Review Comment:
The paper presents an interesting approach to produce graph embeddings of MIDI music files, and use those embeddings for tasks such as predicting genre or automatic metadata extraction. The entire paper is well written, easy to read and I appreciate the additional explanations which make the paper very accessible also to readers without a strong background in areas like graph embeddings or knowledge of MIDI files.
Introduction: The advantage of embeddings approaches to discover latent features in the data compared to the need to pre-select features in a feature engineering approach rounds up the contribution of the introduction.

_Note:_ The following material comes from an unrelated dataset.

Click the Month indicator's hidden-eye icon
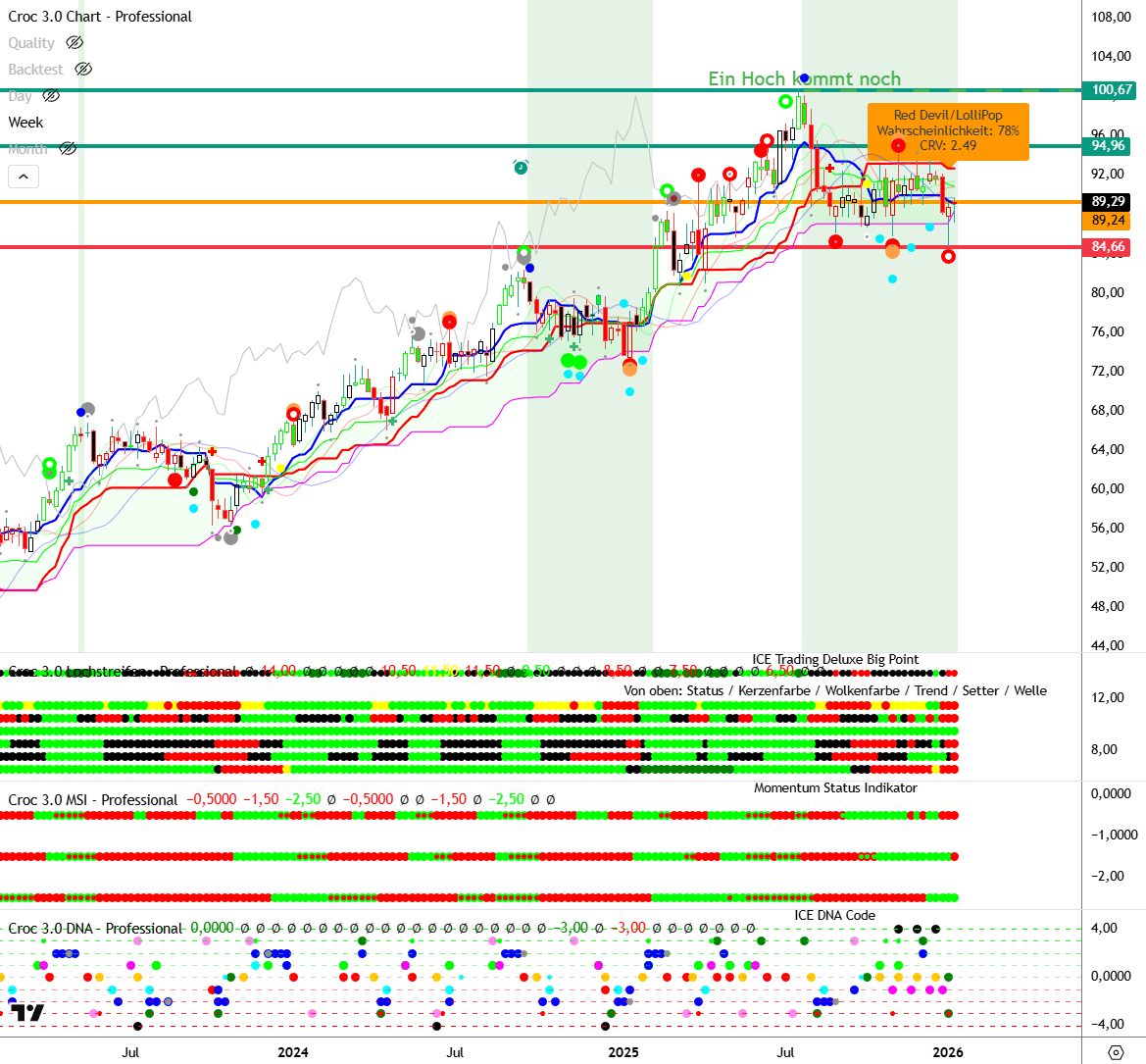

This argumentation repeats itself in the Related Work section, also with unnecessary repetition (page 3, right column, lines 17-33). Consider to shorten the argumentation in the introduction which is based on others work, mentioning only the conclusions which you are following in your own work, and the detail of the work remains in the Related Work section.
Following the longer introduction, the Related Work section feels too brief. You focus on work with vectors (in machine or deep learning). Suggest to also add an overview on work on 'music knowledge graphs' since you also need to represent the MIDI files in a graph model before creating the embeddings. Constrast other's ontological decisions with yours (choice of properties, format of property values..)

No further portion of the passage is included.